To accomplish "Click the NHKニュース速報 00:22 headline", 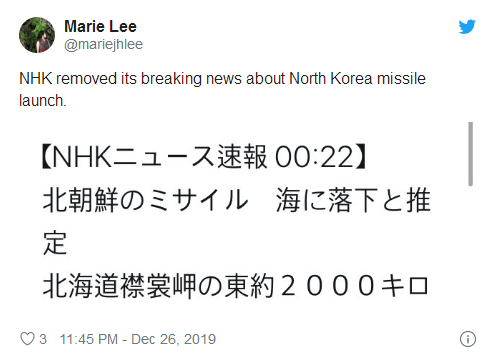I will (204, 157).
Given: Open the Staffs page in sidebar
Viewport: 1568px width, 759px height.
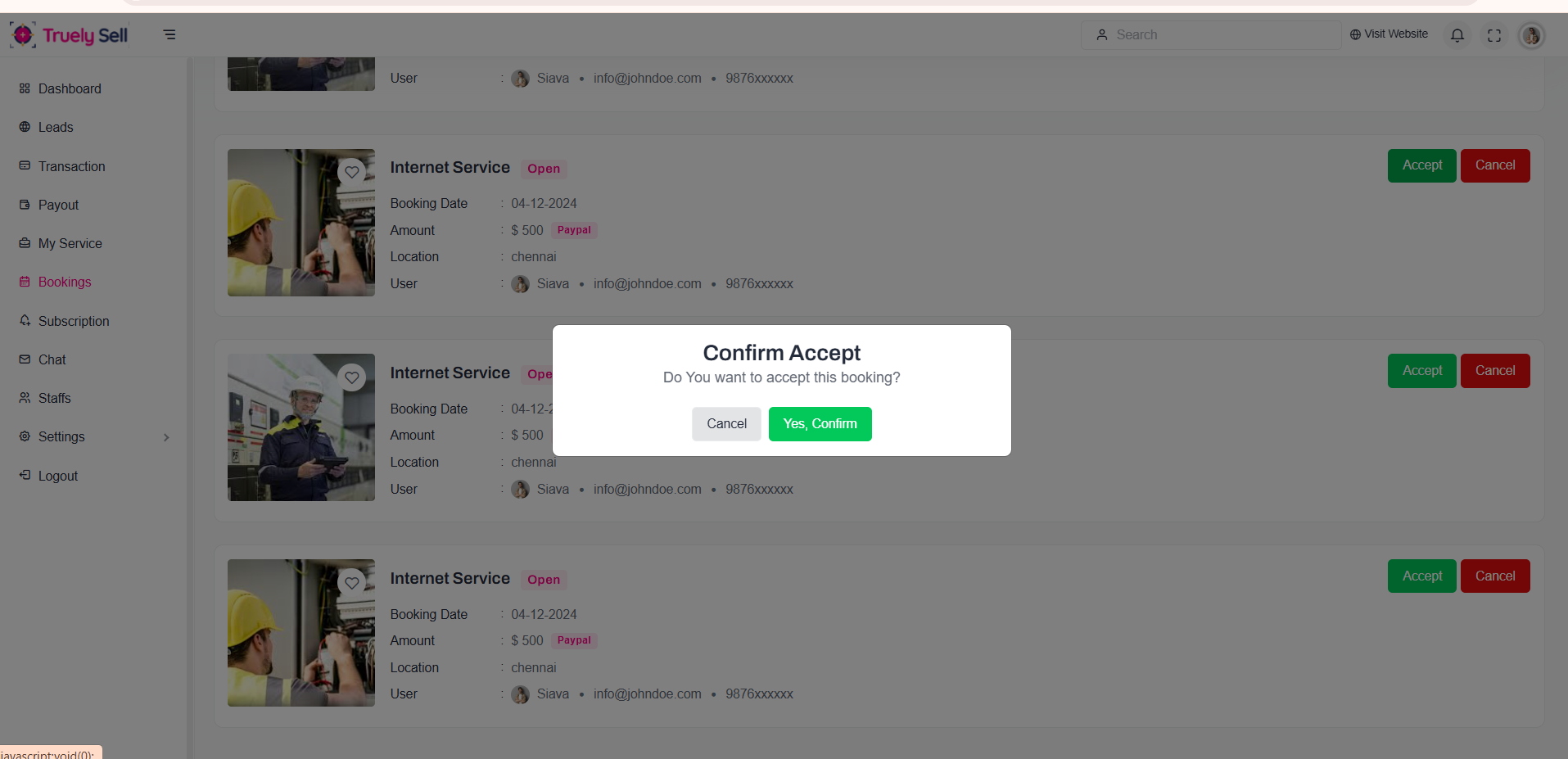Looking at the screenshot, I should [54, 398].
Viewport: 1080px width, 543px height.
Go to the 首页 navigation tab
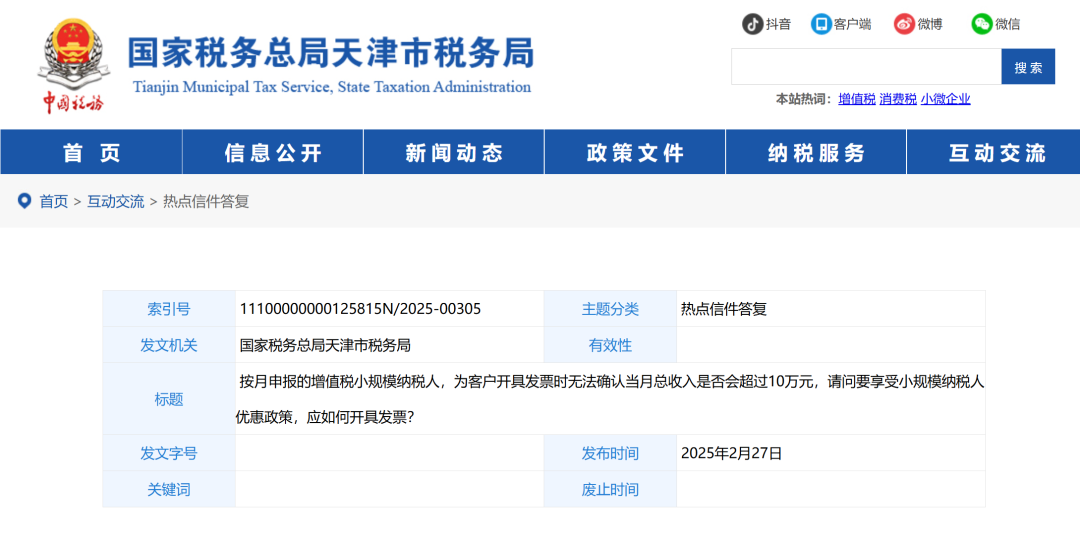91,153
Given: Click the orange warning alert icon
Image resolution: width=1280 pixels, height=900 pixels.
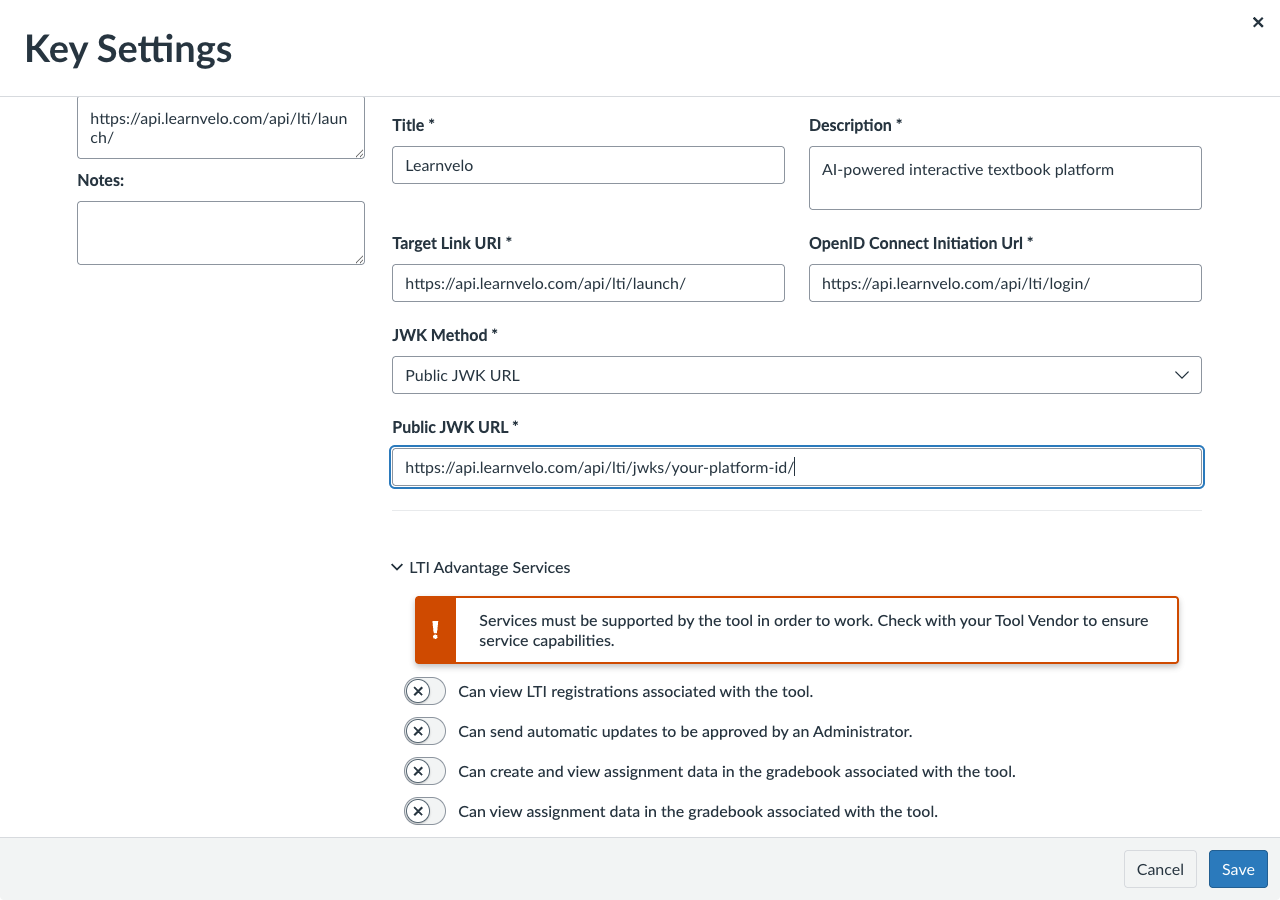Looking at the screenshot, I should (x=436, y=630).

- Prompt: Exact copies of the lines from the one containing "Go to the 首页 navigation tab" through the final line of the data are required; pictures are to be omitted.

- Response area:
Go to the 首页 navigation tab
91,153
Given: Click the orange warning alert icon
Image resolution: width=1280 pixels, height=900 pixels.
Looking at the screenshot, I should (x=436, y=630).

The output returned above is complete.